De pie, al lado de la cama, estaba Margarita, observando fascinada cómo yo me estaba cepillando a su amiga. Cuando reparé en ella detuve mis empujes y me incorporé. Acaricié sus caderas y sus muslos y le pregunté si quería cambiarse por la otra. Respondió que sí. Bajé de la cama y la llevé contra la pared, sujetándola por los hombros. La besé apasionadamente y también acaricié sus pechos, su torso, su piel excitada por la emoción de follar, reciente para ella. La cogí por los muslos y la levanté, apoyando su espalda contra la pared. Cogí el miembro hinchado por el deseo y lo puse en la entrada de su coño, dilatado por el deseo de recibir dentro de sí aquel regalo. La metí un poco y luego la volví a sujetar con las dos manos. Lentamente fui metiéndola toda, empujando suavemente. Cuando estuvo dentro la miré y volví a besar sus labios. Luego me dediqué a follarla con maestría torera. Margarita había pasado sus piernas por detrás de mi cintura, apretándose todavía más contra mí. Seguíamos unidos por un profundo beso y mis manos aferradas a sus nalgas la apretaban contra mí; podía notar el relieve de sus senos sobre mi pecho y bajé la cabeza para comerme ese manjar delicioso: sus tetas también estaban tiesas por el deseo y la emoción del juego sexual. Finalmente, con un profundo suspiro de placer, alcanzó el orgasmo y su cuerpo se agitó presa del delirio febril del deleite que estaba sintiendo. Me salí de ella.

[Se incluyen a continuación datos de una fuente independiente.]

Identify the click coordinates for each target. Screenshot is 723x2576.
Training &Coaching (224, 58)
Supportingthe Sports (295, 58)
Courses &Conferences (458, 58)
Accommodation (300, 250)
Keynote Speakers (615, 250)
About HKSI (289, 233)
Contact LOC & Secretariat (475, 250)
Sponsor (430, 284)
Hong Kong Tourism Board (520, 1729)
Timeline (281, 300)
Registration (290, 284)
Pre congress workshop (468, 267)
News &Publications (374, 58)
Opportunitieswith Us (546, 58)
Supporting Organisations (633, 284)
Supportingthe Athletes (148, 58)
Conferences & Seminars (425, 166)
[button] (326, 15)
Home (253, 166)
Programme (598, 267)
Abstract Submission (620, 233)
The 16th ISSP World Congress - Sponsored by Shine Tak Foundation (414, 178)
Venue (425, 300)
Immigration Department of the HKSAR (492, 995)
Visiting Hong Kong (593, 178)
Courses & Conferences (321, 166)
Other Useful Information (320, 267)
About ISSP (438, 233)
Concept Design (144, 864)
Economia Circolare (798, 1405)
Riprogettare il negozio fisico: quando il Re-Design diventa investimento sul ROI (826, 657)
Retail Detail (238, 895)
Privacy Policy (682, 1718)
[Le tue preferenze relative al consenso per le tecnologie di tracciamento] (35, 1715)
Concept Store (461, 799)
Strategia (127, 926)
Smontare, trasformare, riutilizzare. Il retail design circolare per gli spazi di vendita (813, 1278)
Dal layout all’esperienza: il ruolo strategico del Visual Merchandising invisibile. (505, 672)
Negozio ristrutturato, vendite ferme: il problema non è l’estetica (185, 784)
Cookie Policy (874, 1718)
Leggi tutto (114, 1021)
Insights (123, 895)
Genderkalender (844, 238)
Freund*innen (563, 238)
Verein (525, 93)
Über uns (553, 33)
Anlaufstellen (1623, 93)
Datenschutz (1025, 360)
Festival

Quedamos de pie en un lado de la habitación. Carmen seguía tumbada en la cama, desde donde nos había estado observando mientras se masturbaba, pues confesó que se había excitado mucho viéndonos hacer el amor. Le dije a Margarita que fuera ella la que masturbara a nuestra compañera y enseguida se puso a su lado, acariciando sus cabellos y extendiendo una mano para colocarla en el sexo de la otra. Luego cambié de idea. Hice que Carmen siguiera tumbada y le pedí a Margarita que se pusiera entre sus piernas, con la cabeza sobre el sexo de su amiga. Sin dudarlo (tal era el ambiente de frenesí que había) se puso a lamer el coño de Carmen, que la sujetaba por el pelo, agitándose como una posesa. Yo, por mi parte, me situé tras Margarita, acariciando sus nalgas y sus muslos, colando una mano por debajo para acariciar su sexo, húmedo por el reciente orgasmo. Se me había ocurrido sodomizarla, pero pensé que sería un poco fuerte para aquella primera vez. En lugar de eso, apunté la polla sobre la vulva y luego se la fui metiendo poco a poco. Margarita agitaba las caderas para mejor sentir el dardo candente en su interior. La poderosa máquina que era mi polla taladraba una y otra vez el sexo de una de mis amantes, yo era incansable y follaba loco de contento, pues las sensaciones que estaba viviendo eran una maravilla. Al rato el cuerpo de Carmen se estremeció al alcanzar el orgasmo; su amiga se aplicaba en lamer todo el flujo que la otra derramaba, enjugando el néctar de pasión que se derramaba en su boca y su cara.
Nuevo cambio de postura. Esta vez senté a Carmen sobre el tótem fálico, pero dándome la espalda. Sentándose a horcajadas, Carmen iba bajando la grupa mientras yo sostenía el miembro, que iba desapareciendo en su interior. Pasé las manos por delante para acariciar sus senos y comenzó a agitarse sobre mí, proporcionándome momentos de gran placer. Luego le pedí a Margarita que se pusiera de pie delante de Carmen para que ésta le devolviera la lamida. Tampoco le hizo ascos, pues enseguida adelantó la cabeza y hundió la lengua en las profundidades de nuestra amante. Margarita la sujetaba por la cabeza para sentir muy dentro de sí el animal que recorría su interior proporcionándole tanto gusto. Yo tenía a Carmen sujeta por las caderas, clavándole la polla hasta lo más hondo, follando como nunca hasta ese día lo había hecho. Esta vez fue Margarita la que se corrió, bañando la cara de su amiga con el licor de su pasión. Luego paramos durante unos momentos.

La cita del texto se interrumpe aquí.